I must admit that although I knew of the Horniman Museum & Gardens as a fabled place tucked up away in Forest Hill just south of the New Cross that I, however reluctantly, called home for a year but had somehow never made the trip. It was Dulcie of Human Sea's blog post that recalled it to mind & I thought that it would be the perfect place to venture on my own & finally make a round trip to Goldsmiths Library (even?) more educational than usual. So it was onto the overground just after noon that I made my way on Sunday, bundled up in a chunky cable knit & with scarf wound around my coat, Paris Review slung into a tote bag for good measure. The bracing walk from the station proved fruitful as I inevitably couldn't resist a peek into the Sue Ryder en route & emerged with a thick, jersey ASOS dress with low back that I'm looking forward to layering with stripes. As I shudder at the thought of bralettes under my blanket at home with hot tea within reach, it's worth mentioning that this particular Sunday was so blissfully warm & bright that I had dug my hands out of my pockets & filled one with my hat by the time I reached the museum, convinced of the benefits of some south-of-the-river air.

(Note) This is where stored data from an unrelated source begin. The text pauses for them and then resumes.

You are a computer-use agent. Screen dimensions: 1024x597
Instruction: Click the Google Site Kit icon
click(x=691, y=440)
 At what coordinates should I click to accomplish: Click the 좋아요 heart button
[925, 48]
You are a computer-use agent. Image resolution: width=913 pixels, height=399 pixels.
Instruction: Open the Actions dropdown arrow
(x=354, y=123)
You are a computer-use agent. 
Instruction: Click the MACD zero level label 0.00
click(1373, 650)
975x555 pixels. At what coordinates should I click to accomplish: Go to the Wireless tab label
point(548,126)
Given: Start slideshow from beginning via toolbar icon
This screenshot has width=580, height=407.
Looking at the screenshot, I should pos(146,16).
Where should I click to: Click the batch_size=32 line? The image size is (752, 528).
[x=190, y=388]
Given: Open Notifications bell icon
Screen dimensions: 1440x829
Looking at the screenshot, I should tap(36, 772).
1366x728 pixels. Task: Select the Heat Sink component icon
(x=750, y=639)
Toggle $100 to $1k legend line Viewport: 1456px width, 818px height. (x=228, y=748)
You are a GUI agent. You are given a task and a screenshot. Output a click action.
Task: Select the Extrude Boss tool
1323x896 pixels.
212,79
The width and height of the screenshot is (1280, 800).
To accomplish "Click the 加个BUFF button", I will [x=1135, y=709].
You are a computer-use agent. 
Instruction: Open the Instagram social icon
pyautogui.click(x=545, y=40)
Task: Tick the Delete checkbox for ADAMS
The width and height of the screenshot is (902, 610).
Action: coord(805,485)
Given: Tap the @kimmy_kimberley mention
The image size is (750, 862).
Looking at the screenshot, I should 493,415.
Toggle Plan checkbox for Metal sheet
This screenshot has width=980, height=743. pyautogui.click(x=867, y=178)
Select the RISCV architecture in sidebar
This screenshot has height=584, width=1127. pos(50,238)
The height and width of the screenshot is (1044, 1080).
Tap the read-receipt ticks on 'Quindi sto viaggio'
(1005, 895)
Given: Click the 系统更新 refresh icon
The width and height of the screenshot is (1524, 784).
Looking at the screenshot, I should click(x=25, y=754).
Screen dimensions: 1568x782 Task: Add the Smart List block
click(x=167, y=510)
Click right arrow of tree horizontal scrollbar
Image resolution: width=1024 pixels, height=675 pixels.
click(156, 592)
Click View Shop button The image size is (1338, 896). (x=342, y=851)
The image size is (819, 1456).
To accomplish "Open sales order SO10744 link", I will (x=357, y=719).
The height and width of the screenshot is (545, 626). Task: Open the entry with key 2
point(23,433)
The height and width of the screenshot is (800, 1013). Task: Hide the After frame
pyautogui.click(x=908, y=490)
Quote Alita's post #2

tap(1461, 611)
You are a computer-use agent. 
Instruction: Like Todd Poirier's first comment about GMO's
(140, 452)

The Horniman was exactly as I had hoped: old-fashioned, quaint, wondrous & a touch spooky. I spent the best part of an hour wandering slowly from case to case from familiar monkey skeletons to elephant skulls to the ribcages of birds. There were kangaroos, alligators, monkeys, armadillos (not holiday ones, to my knowledge), turtles, ostriches & vultures with the models quite difficult to tell apart from the real ones, only obvious in case of scale. I felt most attracted to the birds although I am quite frightened of them, to tell the truth & spent an eerie five minutes resolutely staring into the face of a particularly keen-eyed vulture. Their feet were almost as big as mine. I've always had something of a fascination with taxidermy (i.e never able to resist peering through the grates of 'Get Stuffed' at the top of Essex Road) & the ability to study such a number of creatures at such close range meant that my curiosity was certainly satisfied. It was at this point that I suspected my snottiness might be holding sway after all & decided on retiring to a bench with a cup of coffee & a pear packed by way of a picnic. As the name might suggest, Forest Hill provides you with a view of whole swathes of London including the Shard from bottom to top. Truth be told, I was happy to sit in the sun & contentedly consider whether to take off my coat. Oh happy day indeed.

I won't take my current bobble hat-tedness as a signal of failure. I'll just look forward to even more sunny days like these, even if part of them are spent in the shade of that infamous stuffed walrus.
Have you visited the Horniman?
Speak soon - O.

Thursday, 5 February 2015

05/02/15: Literary lately #5 feat. Ben Lerner & Lorrie Moore

I'm having one of those days during which I just completely fail to get it together. Okay, week. Okay, month. I'm still holding out hope that it'll happen one of these days though & it might just start here. You never can tell.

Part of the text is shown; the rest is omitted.